The station features “one of the most diverse lineups of talent” and has “extended the traditional commercial radio format” to multiple platforms to create a content ecosystem.
“Our audience keeps bouncing around in our ecosystem,” which has millions of connections each week, said Copeland. The station is now number one in breakfast and drive in the DAB+ Sydney ratings. In six months the station had achieved 1 million podcast downloads of programs such as Flex and Frooms breakfast show and, in the first six months of this year has 20 million TikTok engagements and 77 million on Instagram.
“There were a lot of negative headlines around youth audiences and radio, there was discussion about young listeners turning away from radio.
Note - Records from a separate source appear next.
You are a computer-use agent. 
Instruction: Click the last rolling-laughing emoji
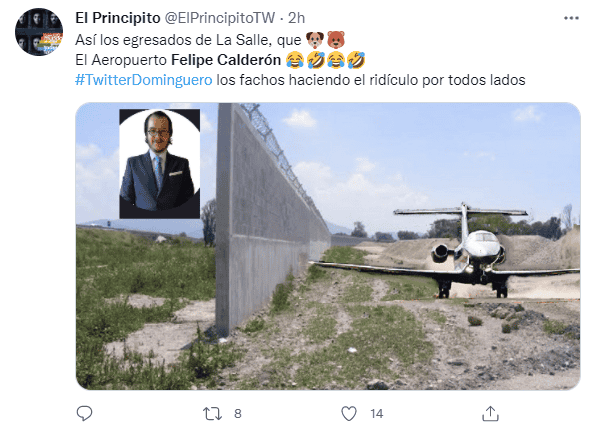(x=356, y=60)
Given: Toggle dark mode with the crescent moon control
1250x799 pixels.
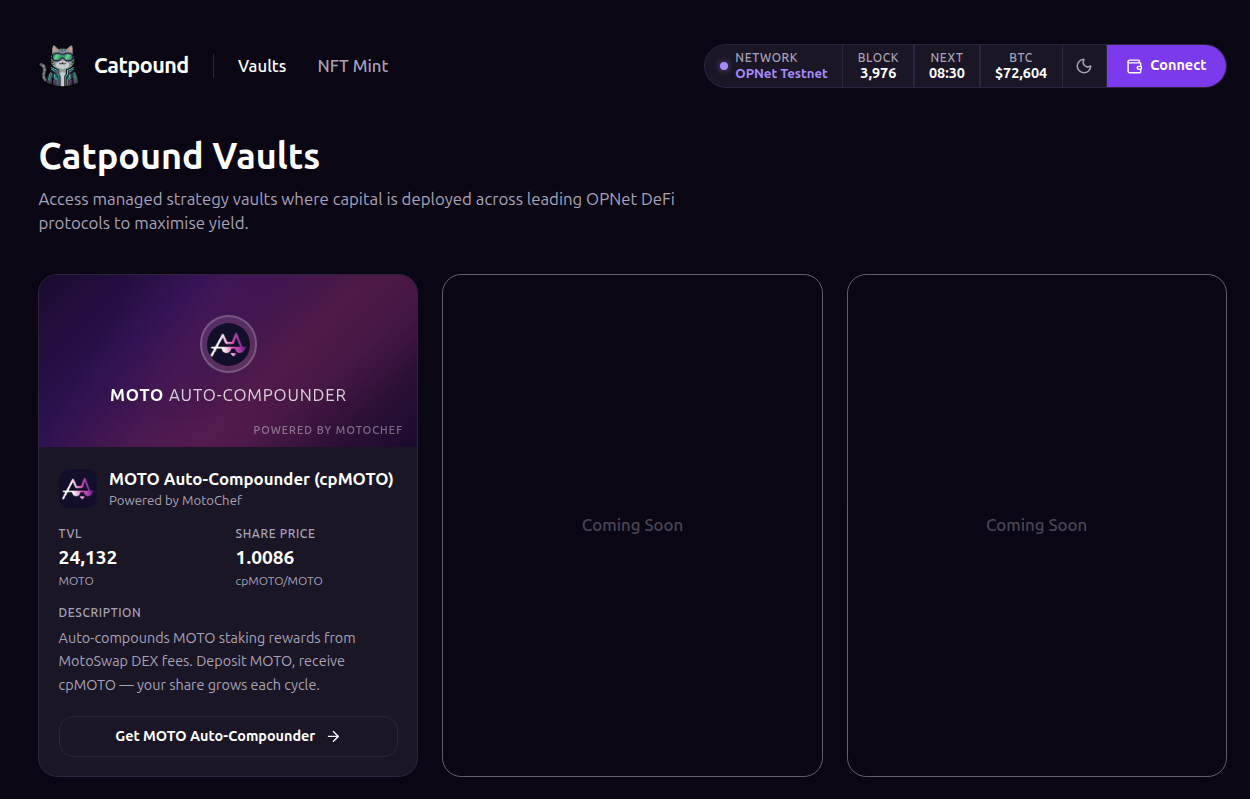Looking at the screenshot, I should (1084, 65).
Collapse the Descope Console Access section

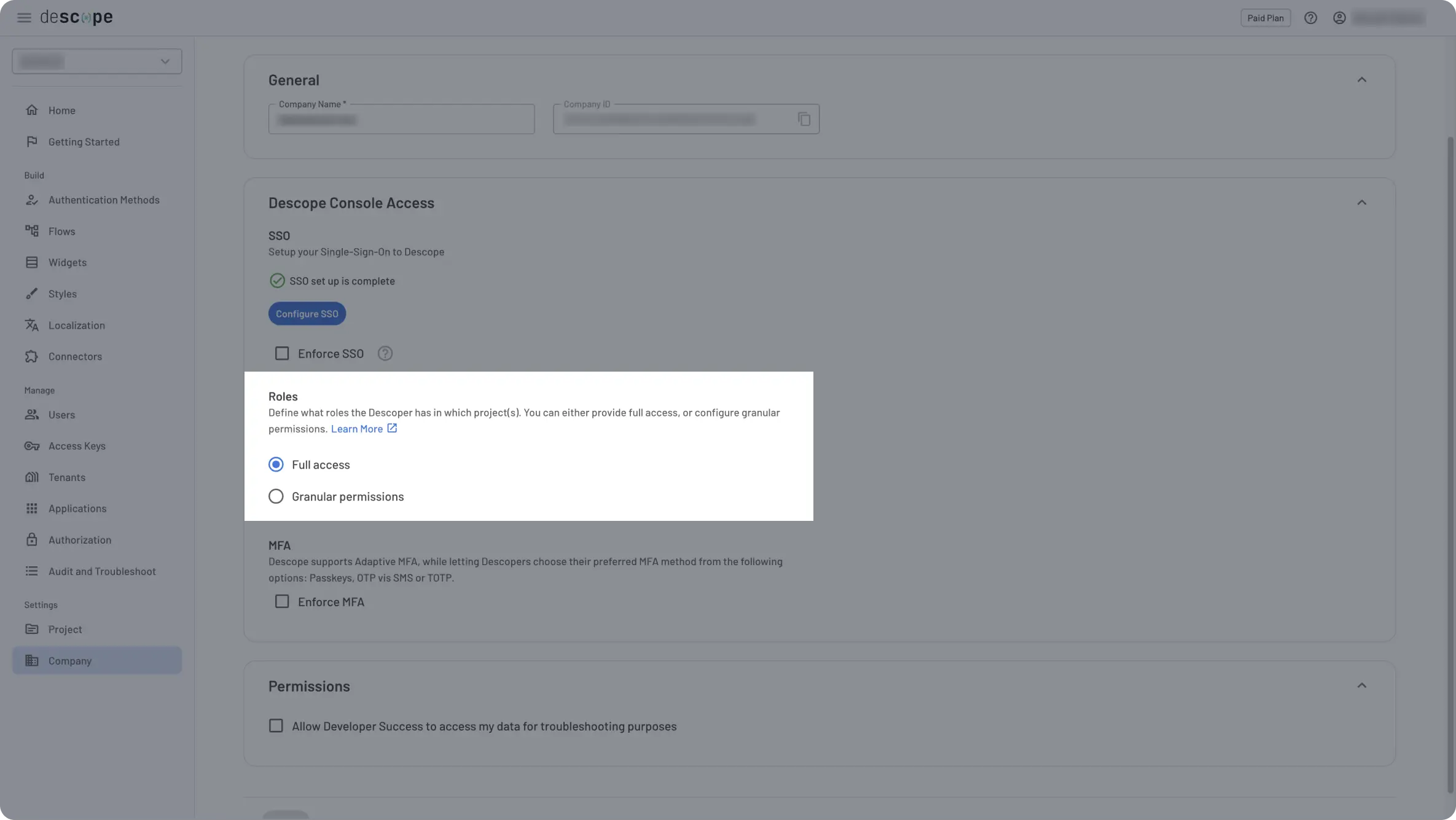pos(1362,203)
But I felt strongly that the problem was not that audiences were turning away, but they radio was not offering them what they wanted in the format they wanted it.”
- 18-29s spend a lot of time on their phones, looking for content and connections. These are two things that radio is excellent at providing if you get it right.
- The average young listener has a listening span of 8 seconds… our content “needs to move at the speed of youth culture… There are few mediums that can move at that speed, but radio can.”
CADA saw its opportunities for success in:
- Multiple platforms
- Representation of the target audience
- Mainstream – popular music and culture
“When we surveyed our potential audience they said they felt overlooked.” They did not find themselves represented in media and there was no content that interested them. According to Copeland, youth offerings felt vacuous, too focused on celebrity, or too opinionated and political.
So what did they want? Copeland asked them and this is what she found:
- They dislike ads but don’t hate advertising
- They value audience participation and live talent, which is something that music streamers like Spotify cannot offer
- They found traditional commercial radio content anxiety producing
- They believe that community is important and want to fell part of a community
“To them it doesn’t matter where the content sits… They trust certain content creators just as much as they trust the media platform or brand and station.”
With these insights Copeland developed a vision and strategy for CADA, which was originally a Sydney hip hop format.=
“We wanted CADA to stand for belonging, to reach audiences wherever they are consuming it. Talent, diversity and cultural credibility have come through faces and voices representing young Australia today.”
The station chose on air talent that didn’t necessarily have a background in radio, what they were looking for was that the talent connected with youth audiences. “We have a 3.6 million reach, we reflect what young Australia looks like today.”
The station has both a traditional radio studio and a video production studio, which allows it to turn around content at a fast pace.
Because the on air talent already have established public roles and other projects, they are not always able to commit to full days at the station, so Copeland has found ways to work smarter to get the most from the talent and devoted a lot of time to helping them learn the new radio environment.
We take a content multiplier approach, a one hour recording can make 3 hours of radio and be also be recut for social content.
Advertising is integrated into content whenever possible, using a partnerships driven content model. Relevance and community are the keys to attracting the young audience. “Reflect their interests and be where that are,” she said.